Gli anni della pandemia hanno aumentato il nostro senso di gratitudine per chi opera ogni giorno
per la salute e la ricerca. Ma da una così grande tragedia collettiva non basta uscire onorando
degli eroi. Il Covid-19 ha messo a dura prova questa grande rete di competenze e di solidarietà e
ha mostrato i limiti strutturali dei sistemi di welfare esistenti.
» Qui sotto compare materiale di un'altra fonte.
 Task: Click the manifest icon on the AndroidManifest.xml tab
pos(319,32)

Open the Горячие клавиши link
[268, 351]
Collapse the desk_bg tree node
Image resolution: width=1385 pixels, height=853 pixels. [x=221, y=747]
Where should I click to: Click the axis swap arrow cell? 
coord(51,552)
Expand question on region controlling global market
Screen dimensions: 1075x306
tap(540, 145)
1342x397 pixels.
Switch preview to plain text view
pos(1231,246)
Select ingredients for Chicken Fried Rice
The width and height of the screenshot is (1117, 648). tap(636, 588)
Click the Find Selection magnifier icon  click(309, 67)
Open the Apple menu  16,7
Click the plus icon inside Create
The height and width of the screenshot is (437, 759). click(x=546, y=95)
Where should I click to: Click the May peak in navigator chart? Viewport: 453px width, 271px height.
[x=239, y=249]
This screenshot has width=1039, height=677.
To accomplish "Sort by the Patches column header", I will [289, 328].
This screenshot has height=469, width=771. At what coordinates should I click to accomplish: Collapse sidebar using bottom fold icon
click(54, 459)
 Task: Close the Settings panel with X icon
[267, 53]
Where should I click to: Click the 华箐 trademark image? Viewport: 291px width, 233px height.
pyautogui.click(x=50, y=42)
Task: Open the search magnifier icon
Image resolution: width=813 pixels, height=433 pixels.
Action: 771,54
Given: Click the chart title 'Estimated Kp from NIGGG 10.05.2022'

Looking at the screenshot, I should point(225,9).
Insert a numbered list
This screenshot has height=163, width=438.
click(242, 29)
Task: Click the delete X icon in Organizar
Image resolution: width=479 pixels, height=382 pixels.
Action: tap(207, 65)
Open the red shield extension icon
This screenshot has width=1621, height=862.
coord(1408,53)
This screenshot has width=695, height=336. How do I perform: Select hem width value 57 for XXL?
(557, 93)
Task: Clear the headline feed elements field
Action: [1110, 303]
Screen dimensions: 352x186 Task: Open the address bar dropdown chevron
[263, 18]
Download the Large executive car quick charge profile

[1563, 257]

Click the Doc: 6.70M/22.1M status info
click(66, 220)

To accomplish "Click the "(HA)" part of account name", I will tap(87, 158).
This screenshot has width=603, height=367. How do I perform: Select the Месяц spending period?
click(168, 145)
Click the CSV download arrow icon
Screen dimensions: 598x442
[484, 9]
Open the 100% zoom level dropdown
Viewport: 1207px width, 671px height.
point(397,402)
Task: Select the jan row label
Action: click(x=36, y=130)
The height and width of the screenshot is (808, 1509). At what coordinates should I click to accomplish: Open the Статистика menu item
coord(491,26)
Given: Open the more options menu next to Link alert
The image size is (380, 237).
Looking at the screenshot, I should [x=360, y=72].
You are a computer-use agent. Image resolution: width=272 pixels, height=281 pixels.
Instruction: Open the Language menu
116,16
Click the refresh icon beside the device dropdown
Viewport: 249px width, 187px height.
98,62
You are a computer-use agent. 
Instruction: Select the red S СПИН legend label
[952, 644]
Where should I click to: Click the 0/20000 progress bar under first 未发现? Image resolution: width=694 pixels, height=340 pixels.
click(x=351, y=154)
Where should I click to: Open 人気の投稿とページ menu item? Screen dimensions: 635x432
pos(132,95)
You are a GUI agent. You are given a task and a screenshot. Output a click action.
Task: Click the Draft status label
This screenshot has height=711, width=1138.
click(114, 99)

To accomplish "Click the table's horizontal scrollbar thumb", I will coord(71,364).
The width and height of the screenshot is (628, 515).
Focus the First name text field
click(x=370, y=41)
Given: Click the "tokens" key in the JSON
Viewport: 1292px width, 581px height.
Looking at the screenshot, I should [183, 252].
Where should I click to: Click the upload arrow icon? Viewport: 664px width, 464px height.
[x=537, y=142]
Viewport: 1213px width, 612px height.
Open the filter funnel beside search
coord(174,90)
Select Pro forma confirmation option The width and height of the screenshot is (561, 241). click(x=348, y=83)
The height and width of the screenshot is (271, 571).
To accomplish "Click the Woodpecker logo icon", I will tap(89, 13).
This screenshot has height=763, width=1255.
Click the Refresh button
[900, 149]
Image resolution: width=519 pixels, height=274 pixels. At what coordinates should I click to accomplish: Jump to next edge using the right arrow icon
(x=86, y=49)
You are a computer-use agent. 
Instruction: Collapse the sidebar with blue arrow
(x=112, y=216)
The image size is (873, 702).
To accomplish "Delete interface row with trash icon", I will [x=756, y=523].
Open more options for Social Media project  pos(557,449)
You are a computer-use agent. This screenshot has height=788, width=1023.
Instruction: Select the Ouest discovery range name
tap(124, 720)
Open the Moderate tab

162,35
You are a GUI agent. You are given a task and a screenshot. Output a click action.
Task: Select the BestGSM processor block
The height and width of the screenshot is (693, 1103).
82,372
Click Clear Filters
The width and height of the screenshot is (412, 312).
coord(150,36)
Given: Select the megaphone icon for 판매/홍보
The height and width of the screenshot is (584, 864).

Occorre pertanto che alla gratitudine
corrisponda il ricercare attivamente, in ogni Paese, le strategie e le risorse perché ad ogni essere
umano sia garantito l’accesso alle cure e il diritto fondamentale alla salute.
«Abbi cura di lui» (Lc 10,35) è la raccomandazione del Samaritano all’albergatore. Gesù la rilancia
anche ad ognuno di noi, e alla fine ci esorta: «Va’ e anche tu fa’ così». Come ho sottolineato in
Fratelli tutti, «la parabola ci mostra con quali iniziative si può rifare una comunità a partire da
uomini e donne che fanno propria la fragilità degli altri, che non lasciano edificare una società di
esclusione, ma si fanno prossimi e rialzano e riabilitano l’uomo caduto, perché il bene sia
comune» (n. 67). Infatti, «siamo stati fatti per la pienezza che si raggiunge solo nell’amore. Vivere
indifferenti davanti al dolore non è una scelta possibile» (n. 68).
Anche l’11 febbraio 2023, guardiamo al Santuario di Lourdes come a una profezia, una lezione
affidata alla Chiesa nel cuore della modernità. Non vale solo ciò che funziona e non conta solo chi
produce. Le persone malate sono al centro del popolo di Dio, che avanza insieme a loro come
profezia di un’umanità in cui ciascuno è prezioso e nessuno è da scartare.
All’intercessione di Maria, Salute degli infermi, affido ognuno di voi, che siete malati; voi che ve ne
prendete cura in famiglia, con il lavoro, la ricerca e il volontariato; e voi che vi impegnate a tessere
legami personali, ecclesiali e civili di fraternità. A tutti invio di cuore la mia benedizione apostolica.
Roma, San Giovanni in Laterano, 10 gennaio 2023.